Armutsprävention betrifft aber verschiedene Ressorts – etwa, wenn es um die Frage günstiger Wohnungen, Vermeidung von Obdachlosigkeit oder Hilfen bei chronischen Krankheiten geht. Dasselbe gilt für Fragen der beruflichen Qualifizierung und Arbeitsplatzsuche. Erwerbstätigkeit der Eltern, die ausreichend entlohnt wird, ist ein wesentlicher Aspekt bei der Vermeidung von Familienarmut. Es sei daher unerlässlich, eine ressortübergreifende Strategie zu erarbeiten, so die Senatorin. Auch die Bezirksämter, die in der Regel der direkte Ansprechpartner von Familien bei Beratungs- und Unterstützungsbedarf sind, müssten eingebunden werden, ebenso wie die Wirtschaft und Zivilgesellschaft.

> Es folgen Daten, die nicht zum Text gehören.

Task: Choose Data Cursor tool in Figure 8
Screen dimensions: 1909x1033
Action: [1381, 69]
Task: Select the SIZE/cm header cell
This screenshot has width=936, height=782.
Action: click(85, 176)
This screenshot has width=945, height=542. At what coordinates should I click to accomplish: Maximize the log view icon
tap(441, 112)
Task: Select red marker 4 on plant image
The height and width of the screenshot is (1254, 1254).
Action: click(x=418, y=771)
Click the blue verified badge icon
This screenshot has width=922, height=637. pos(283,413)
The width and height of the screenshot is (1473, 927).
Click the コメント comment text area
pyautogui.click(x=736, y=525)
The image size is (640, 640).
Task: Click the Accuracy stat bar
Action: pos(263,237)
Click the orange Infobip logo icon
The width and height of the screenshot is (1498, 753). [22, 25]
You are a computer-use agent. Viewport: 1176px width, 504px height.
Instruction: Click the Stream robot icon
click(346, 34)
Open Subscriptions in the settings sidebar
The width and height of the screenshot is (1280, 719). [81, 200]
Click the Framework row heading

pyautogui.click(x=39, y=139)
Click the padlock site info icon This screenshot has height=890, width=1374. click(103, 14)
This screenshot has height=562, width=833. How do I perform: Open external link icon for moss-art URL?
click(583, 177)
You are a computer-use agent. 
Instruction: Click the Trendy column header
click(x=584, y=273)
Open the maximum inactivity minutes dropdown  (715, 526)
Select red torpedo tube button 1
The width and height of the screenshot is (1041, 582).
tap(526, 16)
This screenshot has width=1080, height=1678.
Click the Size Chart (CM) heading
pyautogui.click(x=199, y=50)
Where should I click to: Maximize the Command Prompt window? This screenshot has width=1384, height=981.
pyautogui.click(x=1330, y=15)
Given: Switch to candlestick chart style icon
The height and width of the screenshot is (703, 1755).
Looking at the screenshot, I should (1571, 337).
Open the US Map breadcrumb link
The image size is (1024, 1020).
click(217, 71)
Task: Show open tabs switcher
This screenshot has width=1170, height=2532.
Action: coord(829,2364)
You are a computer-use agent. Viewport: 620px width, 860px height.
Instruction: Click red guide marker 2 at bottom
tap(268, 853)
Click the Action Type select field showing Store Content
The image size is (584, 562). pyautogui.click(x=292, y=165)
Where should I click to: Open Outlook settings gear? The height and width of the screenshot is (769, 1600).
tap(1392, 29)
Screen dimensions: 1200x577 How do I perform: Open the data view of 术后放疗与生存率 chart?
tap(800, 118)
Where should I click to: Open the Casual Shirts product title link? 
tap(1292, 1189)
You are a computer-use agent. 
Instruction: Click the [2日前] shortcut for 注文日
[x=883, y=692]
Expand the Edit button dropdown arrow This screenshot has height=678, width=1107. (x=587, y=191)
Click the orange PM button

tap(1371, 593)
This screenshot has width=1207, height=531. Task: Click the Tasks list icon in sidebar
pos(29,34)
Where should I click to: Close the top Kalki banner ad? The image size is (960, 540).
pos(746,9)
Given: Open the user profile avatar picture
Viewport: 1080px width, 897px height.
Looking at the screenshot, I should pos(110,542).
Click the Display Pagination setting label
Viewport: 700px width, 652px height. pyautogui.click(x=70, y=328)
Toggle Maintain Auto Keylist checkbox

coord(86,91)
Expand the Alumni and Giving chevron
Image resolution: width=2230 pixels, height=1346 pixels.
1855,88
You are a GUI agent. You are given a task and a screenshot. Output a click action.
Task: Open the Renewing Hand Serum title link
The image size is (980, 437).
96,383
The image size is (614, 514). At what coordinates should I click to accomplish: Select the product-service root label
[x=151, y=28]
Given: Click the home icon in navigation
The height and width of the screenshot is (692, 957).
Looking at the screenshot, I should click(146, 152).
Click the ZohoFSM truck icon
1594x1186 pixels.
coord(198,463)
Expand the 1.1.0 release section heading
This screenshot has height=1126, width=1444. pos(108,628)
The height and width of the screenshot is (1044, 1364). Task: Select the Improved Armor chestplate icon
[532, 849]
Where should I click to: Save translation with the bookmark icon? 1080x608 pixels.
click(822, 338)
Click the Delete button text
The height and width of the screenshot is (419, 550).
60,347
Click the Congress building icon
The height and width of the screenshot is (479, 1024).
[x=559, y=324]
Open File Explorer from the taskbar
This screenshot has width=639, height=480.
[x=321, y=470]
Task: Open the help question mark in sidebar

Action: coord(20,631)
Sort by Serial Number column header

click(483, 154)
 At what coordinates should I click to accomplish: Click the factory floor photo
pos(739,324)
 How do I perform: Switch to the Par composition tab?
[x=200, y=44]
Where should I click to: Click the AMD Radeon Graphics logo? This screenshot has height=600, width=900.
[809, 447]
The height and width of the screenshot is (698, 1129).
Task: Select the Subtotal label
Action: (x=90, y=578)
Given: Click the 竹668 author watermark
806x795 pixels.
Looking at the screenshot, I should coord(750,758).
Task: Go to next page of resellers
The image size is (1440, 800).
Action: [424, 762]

In der Landeskommission sind sieben Senatsverwaltung vertreten (Bildung, Inneres, Arbeit und Soziales, Gesundheit, Stadtentwicklung, Finanzen, Wirtschaft), die Bezirke, der Landesjugendhilfeausschuss, der Beirat für Familienfragen, die Landesarmutskonferenz, die Sportjugend, die LIGA der Wohlfahrtsverbände, die Berliner Wirtschaft und Wissenschaft, der Landesbeirat für Menschen mit Behinderungen sowie die Landesbeauftragten für Menschen mit Behinderungen und für Integration und Migration. Die Geschäftsstelle der Kommission ist in der Senatsverwaltung für Bildung, Jugend und Familie angesiedelt.

Die Landeskommission zur Prävention von Kinder- und Familienarmut ist auf Dauer angelegt und wird durch Facharbeitsgruppen unterstützt. Sie soll bis Mitte der Legislaturperiode einen ersten Bericht erarbeiten.